With the exception of those on guard duty, every single person in town was assembled in the field behind the cookhouse, a ragged and somewhat mangy mob, worn from the day’s labors. Even Wen the cook was standing in the doorway of the kitchen, his arms crossed over his chest and a ladle in one hand. Soldiers turned farmers, soldiers turned hunters, soldiers who had apprenticed themselves to the masters and craftsmen Remin had brought to the valley. There was even a literate few who were acting as Nore Ffloce’s hands, and learning the science behind the building of a town.
But with so many people gathered, security was an issue, so the Knights of the Brede were present and impressive in their armor, standing at the perimeter of the crowd. Tounot and Edemir flanked the duke and his lady, and the cat-eyed Darri stood outside the circle of torches, watching for danger in the dark.
“All of you that have come to this valley, as soldiers or as builders, have already sworn an oath,” began Jinmin, whose gravelly command voice could cut through any crowd. “As soon as you set foot on this side of the Brede, you swore to do no harm to the Duke of Andelin or any who have sworn loyalty to him. Tonight, you will extend that oath to his Duchess.”
There was no cleric among them yet. Remin had already sent a request to the Holy City of Jaen, the seat of the Temple of the Stars. But these men would be standing under the stars when they made their oath, with all of the eyes of the glorious dead to witness.

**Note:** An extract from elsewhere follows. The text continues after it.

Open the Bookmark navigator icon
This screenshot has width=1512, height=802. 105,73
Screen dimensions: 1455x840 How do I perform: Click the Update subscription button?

“Kneel,” said Jinmin, and sank to one knee himself, turning to face Ophele. He would swear another oath as a knight later, just as all of his brother knights had, but it was good to set an example. “With all the stars as witness…”
The men’s voices echoed him, and Remin searched the faces in the crowd, looking for any who had refused to kneel, any who did not say the words. As more people came to the valley, it was likely that sooner or later one of them would be in the service of the Emperor. His wife’s case was a complicated one: she might be a target for assassins, or she might be an assassin herself.
The princess herself didn’t seem to knowwhereto look, and for once, he could sympathize. Remin was dimly aware that she was wearing a red gown. He liked her hair. But in his mind’s eye there was a vision of her standing by the fireplace with her chemise clinging wet and transparent, showing the shape of her breasts and her narrow waist and rounded hips. The sight had actually, literally, embarrassingly paralyzed him. It was as if his brain had temporarily ceased all nonessential function.